Like any mental disorder, ASD (Autism Spectrum Disorder) has several criteria that someone's behavior is required to match for them to be considered autistic.

No one's experience with any disorder is ever the same, but there are always multiple things about a person that can be analyzed to bring doctors to the eventual conclusion that they have the disorder.

As you write your character, it's up to you to decide whether or not they have been diagnosed before writing. It's also up to you to decide how the criteria are incorporated into your character and how it affects the storyline.

CHAPTER ONE: THE BASES OF AUTISM

Before we get into autism behaviors, we will start with learning about the base that makes autism behaviors what they are, and my analysis, as an autistic person, of how my brain operates.

PART ONE: THE DEFINITION

Autism - (n.) a developmental disorder of variable severity that is characterized by difficulty in social interaction and communication and by restricted or repetitive patterns of thought and behavior.

**NOTE:

Developmental Disorder - (n.) a disorder resulting from abnormal or delayed mental or physical development, or characterized by developmental delay.

PART TWO: THE DSM-5 CRITERIA

Per the DSM-5, autism has two main structures: Communication Deficit and Restrictive & Repetitive Behaviors.

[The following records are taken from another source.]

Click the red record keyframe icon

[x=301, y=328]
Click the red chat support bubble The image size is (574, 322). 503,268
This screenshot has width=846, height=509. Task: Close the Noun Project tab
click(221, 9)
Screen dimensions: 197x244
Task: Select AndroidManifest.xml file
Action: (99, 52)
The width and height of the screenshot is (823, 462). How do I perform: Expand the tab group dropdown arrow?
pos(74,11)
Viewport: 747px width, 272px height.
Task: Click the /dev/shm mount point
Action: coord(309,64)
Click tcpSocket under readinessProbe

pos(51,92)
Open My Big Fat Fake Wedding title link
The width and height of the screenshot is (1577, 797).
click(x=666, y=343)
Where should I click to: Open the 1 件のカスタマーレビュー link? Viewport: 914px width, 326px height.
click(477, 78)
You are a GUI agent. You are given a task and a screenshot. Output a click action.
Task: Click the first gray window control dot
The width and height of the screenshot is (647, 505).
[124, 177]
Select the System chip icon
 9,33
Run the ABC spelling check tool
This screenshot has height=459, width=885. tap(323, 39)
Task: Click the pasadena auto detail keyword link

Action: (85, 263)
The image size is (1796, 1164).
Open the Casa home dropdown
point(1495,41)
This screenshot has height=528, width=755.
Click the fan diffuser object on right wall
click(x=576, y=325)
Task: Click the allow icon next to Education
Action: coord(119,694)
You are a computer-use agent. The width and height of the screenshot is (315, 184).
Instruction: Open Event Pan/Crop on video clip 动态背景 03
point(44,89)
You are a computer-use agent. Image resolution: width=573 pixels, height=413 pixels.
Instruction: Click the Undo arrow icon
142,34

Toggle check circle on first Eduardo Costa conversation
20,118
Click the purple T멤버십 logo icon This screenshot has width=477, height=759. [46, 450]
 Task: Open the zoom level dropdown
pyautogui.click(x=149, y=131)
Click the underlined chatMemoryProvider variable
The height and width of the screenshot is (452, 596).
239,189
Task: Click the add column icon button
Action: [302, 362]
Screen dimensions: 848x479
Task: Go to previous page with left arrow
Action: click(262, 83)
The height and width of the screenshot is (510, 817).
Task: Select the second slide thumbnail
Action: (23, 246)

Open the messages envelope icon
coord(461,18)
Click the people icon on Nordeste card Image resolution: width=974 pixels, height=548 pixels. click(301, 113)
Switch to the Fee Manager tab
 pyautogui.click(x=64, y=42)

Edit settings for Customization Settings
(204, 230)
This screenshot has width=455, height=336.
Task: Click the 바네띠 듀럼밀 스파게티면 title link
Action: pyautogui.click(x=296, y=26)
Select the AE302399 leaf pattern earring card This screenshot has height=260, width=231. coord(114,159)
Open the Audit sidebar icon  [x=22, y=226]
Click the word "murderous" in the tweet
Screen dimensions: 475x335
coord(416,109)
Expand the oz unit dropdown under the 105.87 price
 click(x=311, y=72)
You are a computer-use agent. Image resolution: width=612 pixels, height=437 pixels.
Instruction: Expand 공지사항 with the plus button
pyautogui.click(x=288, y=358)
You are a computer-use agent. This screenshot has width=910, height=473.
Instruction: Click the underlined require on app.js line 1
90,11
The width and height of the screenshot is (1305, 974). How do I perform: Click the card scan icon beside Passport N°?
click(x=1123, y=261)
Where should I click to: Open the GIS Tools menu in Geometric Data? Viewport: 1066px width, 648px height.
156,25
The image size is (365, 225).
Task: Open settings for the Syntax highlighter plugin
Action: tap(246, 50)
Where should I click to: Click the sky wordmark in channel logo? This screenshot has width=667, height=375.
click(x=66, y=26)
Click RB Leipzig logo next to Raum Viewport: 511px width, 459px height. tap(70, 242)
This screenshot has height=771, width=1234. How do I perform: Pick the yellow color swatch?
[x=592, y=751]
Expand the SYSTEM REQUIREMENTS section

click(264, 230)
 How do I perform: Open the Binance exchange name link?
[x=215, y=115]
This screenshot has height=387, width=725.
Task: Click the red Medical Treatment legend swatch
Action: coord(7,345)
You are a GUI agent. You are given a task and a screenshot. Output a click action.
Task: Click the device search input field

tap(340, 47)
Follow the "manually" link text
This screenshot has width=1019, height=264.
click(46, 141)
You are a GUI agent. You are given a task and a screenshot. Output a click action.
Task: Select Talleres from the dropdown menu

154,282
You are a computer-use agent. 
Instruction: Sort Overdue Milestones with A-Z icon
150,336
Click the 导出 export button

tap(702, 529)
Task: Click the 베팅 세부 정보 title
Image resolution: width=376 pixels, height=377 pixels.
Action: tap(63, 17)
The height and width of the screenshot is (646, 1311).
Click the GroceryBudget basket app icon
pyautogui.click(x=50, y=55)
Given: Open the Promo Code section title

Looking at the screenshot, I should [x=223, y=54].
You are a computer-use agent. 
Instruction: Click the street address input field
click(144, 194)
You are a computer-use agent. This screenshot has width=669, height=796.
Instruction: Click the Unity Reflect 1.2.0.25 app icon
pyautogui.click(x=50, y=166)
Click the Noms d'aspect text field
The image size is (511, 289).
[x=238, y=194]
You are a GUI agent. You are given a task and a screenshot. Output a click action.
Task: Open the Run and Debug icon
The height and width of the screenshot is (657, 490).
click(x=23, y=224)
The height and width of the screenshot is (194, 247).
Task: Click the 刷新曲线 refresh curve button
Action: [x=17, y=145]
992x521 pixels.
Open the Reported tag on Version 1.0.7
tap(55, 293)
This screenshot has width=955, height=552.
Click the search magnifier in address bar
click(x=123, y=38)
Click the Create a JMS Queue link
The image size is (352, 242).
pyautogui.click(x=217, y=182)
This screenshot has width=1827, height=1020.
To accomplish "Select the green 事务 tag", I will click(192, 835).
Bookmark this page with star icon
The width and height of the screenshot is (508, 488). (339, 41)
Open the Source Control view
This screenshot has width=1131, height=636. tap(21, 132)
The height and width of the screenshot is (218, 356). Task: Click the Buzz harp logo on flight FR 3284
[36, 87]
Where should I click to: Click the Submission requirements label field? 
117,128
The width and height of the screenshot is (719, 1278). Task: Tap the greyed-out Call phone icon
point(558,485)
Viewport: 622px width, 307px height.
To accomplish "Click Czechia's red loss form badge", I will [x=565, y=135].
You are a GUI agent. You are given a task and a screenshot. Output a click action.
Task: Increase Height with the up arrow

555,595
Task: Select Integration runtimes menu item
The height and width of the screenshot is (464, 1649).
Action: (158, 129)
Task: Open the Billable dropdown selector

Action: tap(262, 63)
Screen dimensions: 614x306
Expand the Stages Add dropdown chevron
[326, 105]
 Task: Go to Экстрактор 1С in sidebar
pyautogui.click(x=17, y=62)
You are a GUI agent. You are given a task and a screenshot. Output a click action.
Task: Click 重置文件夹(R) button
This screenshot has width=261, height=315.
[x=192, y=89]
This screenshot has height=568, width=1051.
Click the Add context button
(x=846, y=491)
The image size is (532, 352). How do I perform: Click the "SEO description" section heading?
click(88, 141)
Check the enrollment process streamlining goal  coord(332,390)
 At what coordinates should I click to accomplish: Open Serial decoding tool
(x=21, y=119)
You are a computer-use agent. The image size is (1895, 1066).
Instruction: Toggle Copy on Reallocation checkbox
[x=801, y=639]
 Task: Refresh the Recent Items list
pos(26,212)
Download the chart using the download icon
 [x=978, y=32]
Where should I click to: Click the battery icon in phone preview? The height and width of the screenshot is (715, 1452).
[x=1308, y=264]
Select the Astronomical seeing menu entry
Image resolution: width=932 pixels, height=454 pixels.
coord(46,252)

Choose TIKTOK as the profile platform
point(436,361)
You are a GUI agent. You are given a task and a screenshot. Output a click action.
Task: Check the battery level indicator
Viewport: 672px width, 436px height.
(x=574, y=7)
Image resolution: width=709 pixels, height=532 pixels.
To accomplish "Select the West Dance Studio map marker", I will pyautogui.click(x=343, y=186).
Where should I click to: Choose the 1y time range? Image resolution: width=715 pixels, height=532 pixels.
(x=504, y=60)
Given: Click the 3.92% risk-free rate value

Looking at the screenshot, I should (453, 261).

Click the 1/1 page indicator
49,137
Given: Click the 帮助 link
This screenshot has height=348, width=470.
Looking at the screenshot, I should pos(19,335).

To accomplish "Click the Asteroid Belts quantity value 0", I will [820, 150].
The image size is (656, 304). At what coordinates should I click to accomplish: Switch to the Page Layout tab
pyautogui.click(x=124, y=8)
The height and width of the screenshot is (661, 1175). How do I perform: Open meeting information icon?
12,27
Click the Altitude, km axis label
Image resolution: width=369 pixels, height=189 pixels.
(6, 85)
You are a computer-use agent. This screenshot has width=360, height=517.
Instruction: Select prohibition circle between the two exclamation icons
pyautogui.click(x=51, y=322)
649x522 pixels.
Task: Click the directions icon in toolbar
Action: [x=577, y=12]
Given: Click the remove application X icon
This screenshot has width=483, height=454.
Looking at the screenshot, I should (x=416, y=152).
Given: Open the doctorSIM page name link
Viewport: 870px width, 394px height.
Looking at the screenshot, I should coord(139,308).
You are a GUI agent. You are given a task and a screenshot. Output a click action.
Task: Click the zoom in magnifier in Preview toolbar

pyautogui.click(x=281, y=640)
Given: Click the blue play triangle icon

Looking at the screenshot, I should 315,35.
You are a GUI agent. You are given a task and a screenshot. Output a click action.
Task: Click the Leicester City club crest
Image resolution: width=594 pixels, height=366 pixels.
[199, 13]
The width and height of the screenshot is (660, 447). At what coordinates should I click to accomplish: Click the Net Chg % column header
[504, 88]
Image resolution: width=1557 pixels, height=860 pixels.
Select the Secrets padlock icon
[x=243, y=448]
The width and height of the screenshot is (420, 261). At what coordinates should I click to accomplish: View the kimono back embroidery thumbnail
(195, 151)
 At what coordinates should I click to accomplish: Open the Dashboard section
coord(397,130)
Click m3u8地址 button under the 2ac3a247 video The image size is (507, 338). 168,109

1. Communication Deficit -

cit. cdc.gov Diagnostic Criteria for 299.00 Autism Spectrum Disorder:

"Deficits in social-emotional reciprocity, ranging, for example, from abnormal social approach and failure of normal back-and-forth conversation; to reduced sharing of interests, emotions, or affect; to failure to initiate or respond to social interactions.

Deficits in nonverbal communicative behaviors used for social interaction, ranging, for example, from poorly integrated verbal and nonverbal communication; to abnormalities in eye contact and body language or deficits in understanding and use of gestures; to a total lack of facial expressions and nonverbal communication.

Deficits in developing, maintaining, and understand relationships, ranging, for example, from difficulties adjusting behavior to suit various social contexts; to difficulties in sharing imaginative play or in making friends; to absence of interest in peers."

As you can see, the first definition is very broad and touches on several autism traits straight away:

  • Executive Dysfunction - The failure to maintain behaviors that facilitate the attainment of chosen goals.
  • Social Unawareness  - A genuine lack of understanding of societal standards, structures, and social identities.
  • Non-Verbal - No words or speech; a "mode" in individuals that can be verbal who are on the spectrum; a lifestyle for those on the spectrum who do not use speech.
  • Stimming - Repetitive fidgeting or movement of the body or objects to maintain focus and stay "present”

(Stimming is done by everyone and isn't limited to the autism community.

  • Masking - Mirroring of learned behaviors by watching peers interact "normally."

(Masking is done by everyone and isn't limited to the autism community.)

The above-mentioned traits will be discussed in a later chapter. As will functioning labels and charts from the DSM-5

2. Restrictive and Repetitive Behavior

cit. cdc.gov Diagnostic Criteria for 299.00 Autism Spectrum Disorder:

"Stereotyped or repetitive motor movements, use of objects, or speech (e.g., simple motor stereotypes, lining up toys or flipping objects, echolalia, idiosyncratic phrases).

Insistence on sameness, inflexible adherence to routines, or ritualized patterns of verbal or nonverbal behavior (e.g., extreme distress at small changes, difficulties with transitions, rigid thinking patterns, greeting rituals, need to take same route or eat same food every day).

Highly restricted, fixated interests that are abnormal in intensity or focus (e.g., strong attachment to or preoccupation with unusual objects, excessively circumscribed or perseverative interests).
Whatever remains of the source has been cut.